The Investment Grooming Routine That Actually Works
The investment grooming routine allocates money toward the products and services that deliver the highest return over time, rather than distributing budget evenly across categories of declining importance. Not all grooming expenditures are equal, and the men who look consistently well-maintained are typically spending more in three specific areas and less on everything else.
Priority one: a good barber. A skilled barber who understands your hair type, face shape, and lifestyle is worth every pound of their premium. Budget sixty to ninety dollars per cut, every four to six weeks. The difference between a twenty-dollar haircut and a seventy-dollar haircut is visible for the entire interval between appointments. This is where the highest return on grooming investment lies.
Priority two: prescription-grade skincare. A single consultation with a dermatologist — typically one hundred and fifty to three hundred dollars — can produce a tailored routine built around tretinoin, which costs roughly ten to thirty dollars per tube with a prescription and outperforms every over-the-counter anti-aging product at any price point.
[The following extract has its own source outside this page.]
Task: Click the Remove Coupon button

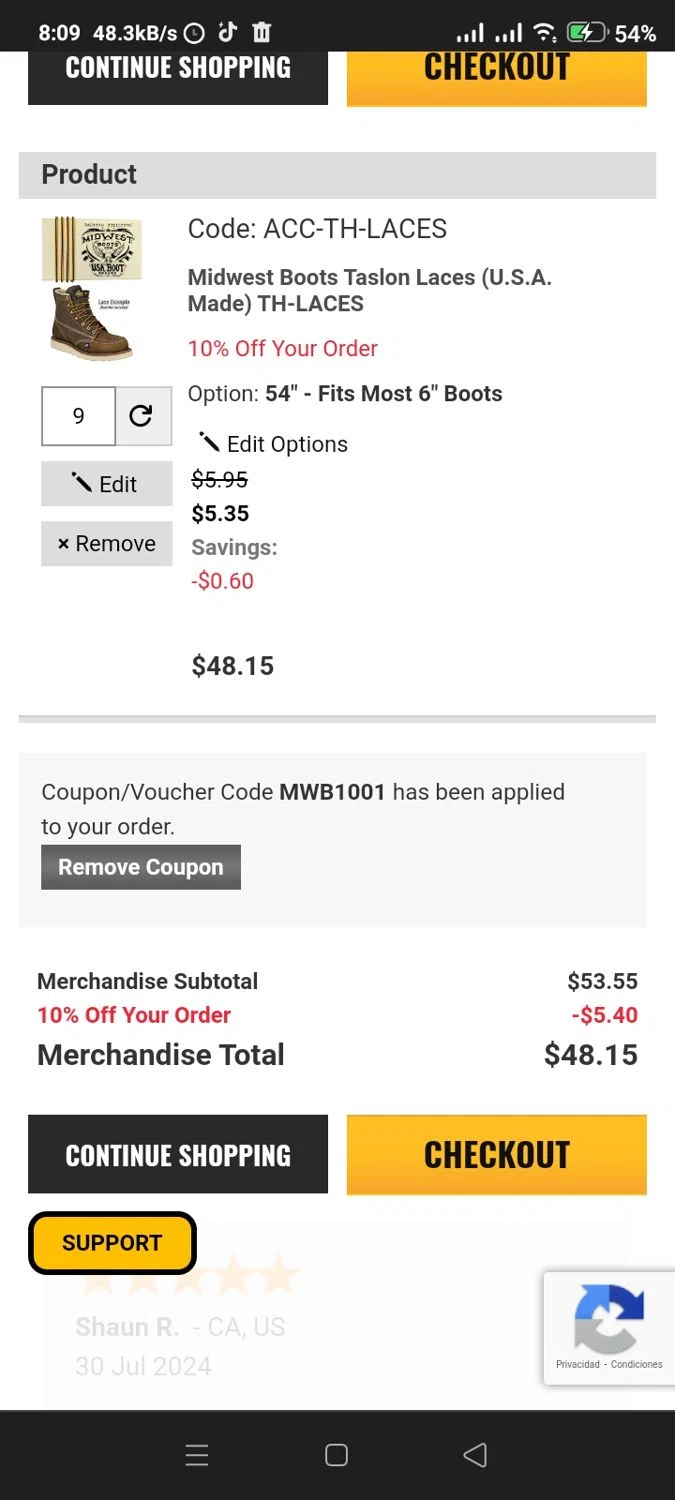Action: [141, 867]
The dermatologist visit pays for itself within six months of avoided impulse skincare purchases.
Priority three: a quality fragrance. One well-chosen eau de parfum from a house like Creed, Tom Ford, or Maison Francis Kurkdjian costs between two hundred and four hundred dollars and lasts twelve to eighteen months with daily use. Per-application, this works out to roughly fifty cents — less than a daily coffee — for a sensory signature that others notice and remember.
Where to spend less: body wash, shampoo, deodorant, and basic moisturiser. The performance gap between a five-dollar and a thirty-dollar body wash is imperceptible. CeraVe moisturiser at fifteen dollars matches or exceeds moisturisers at ten times the price. Every Man Jack or Dove Men+Care handle body care at a fraction of premium pricing without any compromise in effectiveness.
Where to spend nothing: products you do not need. Eye cream (use your moisturiser), beard oil (use jojoba oil from the health food aisle), separate lip balm (Aquaphor works), separate hand cream (your body lotion works). The industry creates product categories to create spending categories. Resist the multiplication. Budget advice for grooming is compiled at https://www.esquire.com/style/grooming.
The investment routine is counterintuitive: spend more on fewer things. A seventy-dollar haircut, a prescription retinoid, and a quality fragrance — three line items totalling roughly two hundred dollars per month — produce a better-groomed appearance than a bathroom shelf crowded with fifteen mid-range products bought without strategy. Concentrate your spending where the returns are highest and simplify everything else.